JAKE: This is amateur work.  What's the thme to these killings?  Where's the art?  Amateurs.

CECIL:  The art is that DHC Agents killed everyone here.  We should find out why.  Who'd like to check the Centers' computer network, see if they messed with anything?

MANUEL:  I can do that.  Hold on.

Manuel slides a corpse off a rolling chair and sits down in front of a computer terminal.  He begins typing rapidly, row after row of text scrolling accross the screen in front of him.

MANUEL:  Hmm, looks like the DHC Agents were busy here.  They did something to the Omega Scanner.  Can't say what without looking at the scanner itself.   I'll head up to the roof and take a look.  Biznitch, you know Omega Scaners, want to give me a hand?

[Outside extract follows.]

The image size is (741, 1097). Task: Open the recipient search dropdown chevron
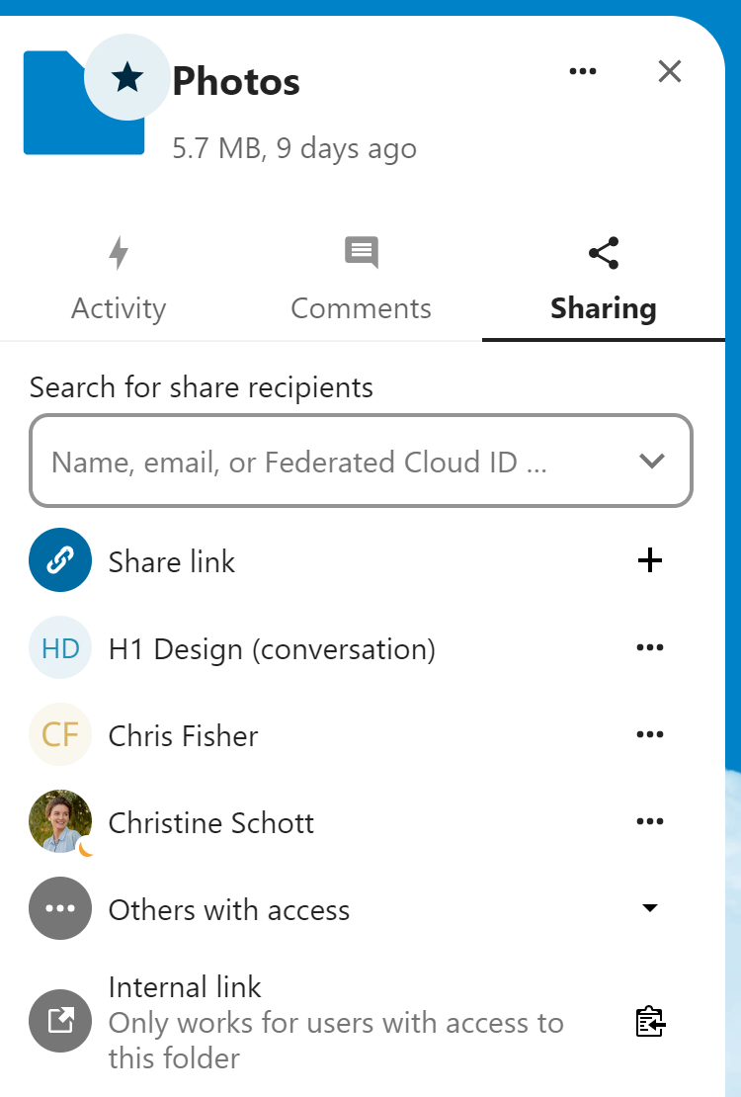tap(651, 461)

Biznitch is busy in the corner, having an animated conversation with the new voice in her head.

BIZNITCH: No, they're my-  How sharp?  Big axe...big...

MANUEL: Hey, Biznitch!!

BIZNITCH:  Wha?  What?  Where?  Oh, up on the roof, yes, let's look.  Let's see.

Biznitch and Manuel head up to the roof and begin to dismantle the Omega Scanner.  What they find does not bode well.  

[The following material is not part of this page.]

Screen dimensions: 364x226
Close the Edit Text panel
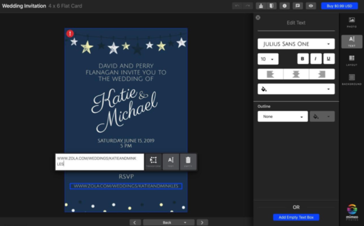(x=258, y=17)
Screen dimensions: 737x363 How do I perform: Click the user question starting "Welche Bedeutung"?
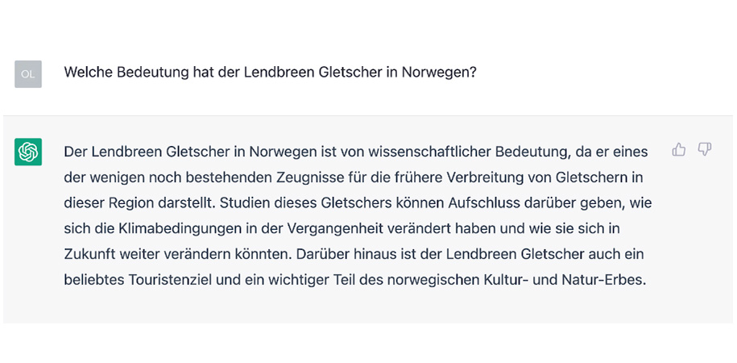click(270, 73)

BIZNITCH:  We can reverse this, right?

MANUEL: I think so.  Let's give it a shot.

About ten minutes later, they close the Omega Scaner back up and meet with the rest of the group in the Center.

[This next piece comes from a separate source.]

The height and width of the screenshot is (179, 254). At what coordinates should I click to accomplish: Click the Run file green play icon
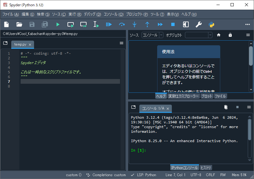click(x=58, y=24)
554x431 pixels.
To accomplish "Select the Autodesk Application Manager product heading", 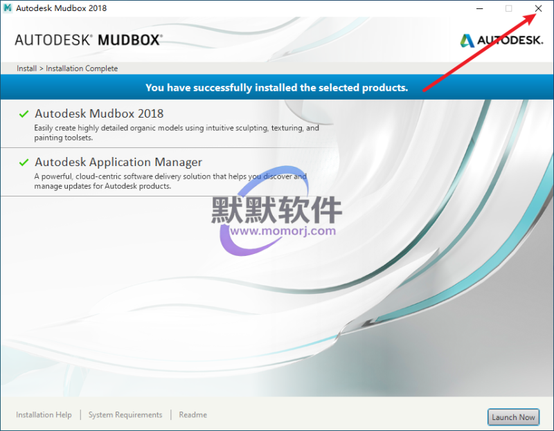I will click(118, 163).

BIZNITCH:  The Dark Horror Core altered the scanner so that it actually attracts Omega waves, instead of just sensing them.

MANUEL: And at an accelerated rate.  It made for Omega Wave accumulation three times what is normal for normal DHC teleportation.

JAKE:  Why would they want to do that?

MANUEL:  Theoretically, it would-- er, it might, allow a Dark Horror Core Saucer Robot to teleport directly into Earth's atmoshere, instead of in low orbit.

JAKE: And this robot would appear where, exactly?

Johnny Axelrod points out the window of the Center.

JOHNNY: How about right over there?

Everyone turns to look where Johnny is pointing.  An ugly purple glow stains the sky like a bruise.  It pulses and grows brighter.  The repaired Omega Sensor begins beeping frantically.  As Force Six watches, the sky inside the purple glow splits open and disgorges a metal nightmare.

The body of the saucer robot is a black metal hemisphere.  Three long stalks sprout from it, each bearing a hideous, alien metal head.  Two metal claws thrust out from the "front" of the monstrosity, each one razor sharp.  

Force Six stares at the approaching menace, and the new voice in Biznitchs' head whispers a name in her ear.

BIZNITCH:  Tri-Zorg.  That's the Tri-Zorg.


----------



## Tokiwong (Oct 12, 2002)

looking good, the *Tri-Zorg* seems like it will be fun... and Biznitch is in trouble...


----------



## Gospog (Oct 12, 2002)

Posted by Tokiwong:


> and Biznitch is in trouble





Well, to be exact, Biznitch IS trouble!


I should know, I married her.  


Anyway, I'm hoping to throw a pic of the Tri-Zorg up before continuing.  Unfortuneately, my photographer is sick.  We'll see what happens.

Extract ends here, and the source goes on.